Psychologist explains how Russia uses New Year celebrations for manipulation
Social and military psychologist Oleh Pokalchuk stated this in an interview with Ukrinform.
He noted that New Year celebrations are traditionally political in nature. The concept of “New Year's spirit” originated as a political phenomenon: on January 1, as early as 153 BC, Rome established it as the day of the consuls' inauguration, marking the beginning of the administrative cycle. Since then, this day has become a symbolic “time center.” Modern New Year's celebrations also have a Soviet context: Christmas was banned, so New Year's became a secular replacement for the sacred.
"The enemy also plays this game, filling certain dates with sinister meanings. But for us, this should not be decisive, because the enemy deliberately adds an element of destruction here. They impose on us the expectation that New Year's should look a certain way—with Olivier salad, speeches, and all the other Soviet nonsense ingrained in our consciousness. But this is just a calendar date, I repeat, a political and economic one," Pokalchuk noted.
According to him, celebrating New Year's Eve is a tradition, but if we take it too emotionally, it tends to increase anxiety.
"On the other hand, those who choose Christmas as a point of transition or emotional renewal appeal to the sacred—love, culture, tradition. Even if we abstract from religion, this better fulfills a stabilizing function for the psyche. New Year's, on the contrary, almost always condemns us to anxiety, regardless of whether there is a war or not, because you have been told that this is a holiday that you must celebrate," explained the social and military psychologist.

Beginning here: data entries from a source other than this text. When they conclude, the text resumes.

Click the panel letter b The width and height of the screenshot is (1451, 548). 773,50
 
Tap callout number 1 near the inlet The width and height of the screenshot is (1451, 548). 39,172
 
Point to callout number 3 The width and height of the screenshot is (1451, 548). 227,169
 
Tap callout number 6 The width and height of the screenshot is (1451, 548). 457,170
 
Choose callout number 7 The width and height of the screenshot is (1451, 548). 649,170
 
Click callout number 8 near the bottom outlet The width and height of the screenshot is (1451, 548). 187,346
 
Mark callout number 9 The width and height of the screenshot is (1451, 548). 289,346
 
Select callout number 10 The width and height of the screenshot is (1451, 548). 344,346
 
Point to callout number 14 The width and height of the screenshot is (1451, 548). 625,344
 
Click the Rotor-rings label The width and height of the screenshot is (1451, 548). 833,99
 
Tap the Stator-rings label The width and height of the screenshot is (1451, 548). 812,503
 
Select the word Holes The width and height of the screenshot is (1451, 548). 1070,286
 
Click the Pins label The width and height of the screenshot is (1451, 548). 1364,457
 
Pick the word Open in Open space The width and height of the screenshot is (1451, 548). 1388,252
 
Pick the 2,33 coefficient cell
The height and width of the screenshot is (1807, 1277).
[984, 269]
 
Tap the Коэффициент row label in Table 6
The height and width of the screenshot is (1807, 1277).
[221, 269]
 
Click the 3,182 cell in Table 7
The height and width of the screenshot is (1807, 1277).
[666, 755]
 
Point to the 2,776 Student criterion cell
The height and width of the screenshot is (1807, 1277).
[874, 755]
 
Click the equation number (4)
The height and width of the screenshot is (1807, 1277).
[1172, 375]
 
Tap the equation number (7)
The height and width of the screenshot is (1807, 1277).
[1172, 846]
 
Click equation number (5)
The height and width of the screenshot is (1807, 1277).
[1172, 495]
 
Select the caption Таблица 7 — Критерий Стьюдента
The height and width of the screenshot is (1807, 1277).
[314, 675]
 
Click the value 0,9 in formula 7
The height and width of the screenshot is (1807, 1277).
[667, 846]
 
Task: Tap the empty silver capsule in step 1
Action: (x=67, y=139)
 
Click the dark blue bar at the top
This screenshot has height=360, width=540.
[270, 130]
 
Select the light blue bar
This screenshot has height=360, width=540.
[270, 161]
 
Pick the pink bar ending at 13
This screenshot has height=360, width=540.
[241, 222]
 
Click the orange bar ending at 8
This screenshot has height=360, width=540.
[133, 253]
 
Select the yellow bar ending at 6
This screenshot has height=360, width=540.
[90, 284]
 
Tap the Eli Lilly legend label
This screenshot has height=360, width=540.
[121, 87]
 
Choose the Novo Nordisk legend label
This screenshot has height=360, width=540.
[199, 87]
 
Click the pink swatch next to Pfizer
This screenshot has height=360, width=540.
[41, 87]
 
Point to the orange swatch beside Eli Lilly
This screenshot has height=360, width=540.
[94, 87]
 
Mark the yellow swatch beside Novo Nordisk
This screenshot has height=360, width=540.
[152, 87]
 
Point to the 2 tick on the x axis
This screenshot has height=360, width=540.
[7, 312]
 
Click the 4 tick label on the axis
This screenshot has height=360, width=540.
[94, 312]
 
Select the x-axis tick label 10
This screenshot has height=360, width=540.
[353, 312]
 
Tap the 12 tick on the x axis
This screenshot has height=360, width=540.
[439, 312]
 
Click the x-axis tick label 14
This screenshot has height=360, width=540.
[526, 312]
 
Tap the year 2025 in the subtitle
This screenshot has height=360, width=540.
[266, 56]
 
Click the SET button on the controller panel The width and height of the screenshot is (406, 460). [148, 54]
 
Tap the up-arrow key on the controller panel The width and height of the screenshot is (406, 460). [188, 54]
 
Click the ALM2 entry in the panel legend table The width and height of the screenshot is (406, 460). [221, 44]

As reported by Ukrinform, the Foreign Minister of the aggressor country, Sergey Lavrov, quoted by Astra, said that on the night of December 29, the Armed Forces of Ukraine allegedly launched 91 drones at Putin's state residence in Valday in the Novgorod region. The Russian minister threatened Ukraine with a “retaliatory strike” and said that the targets and time of the attack had already been determined.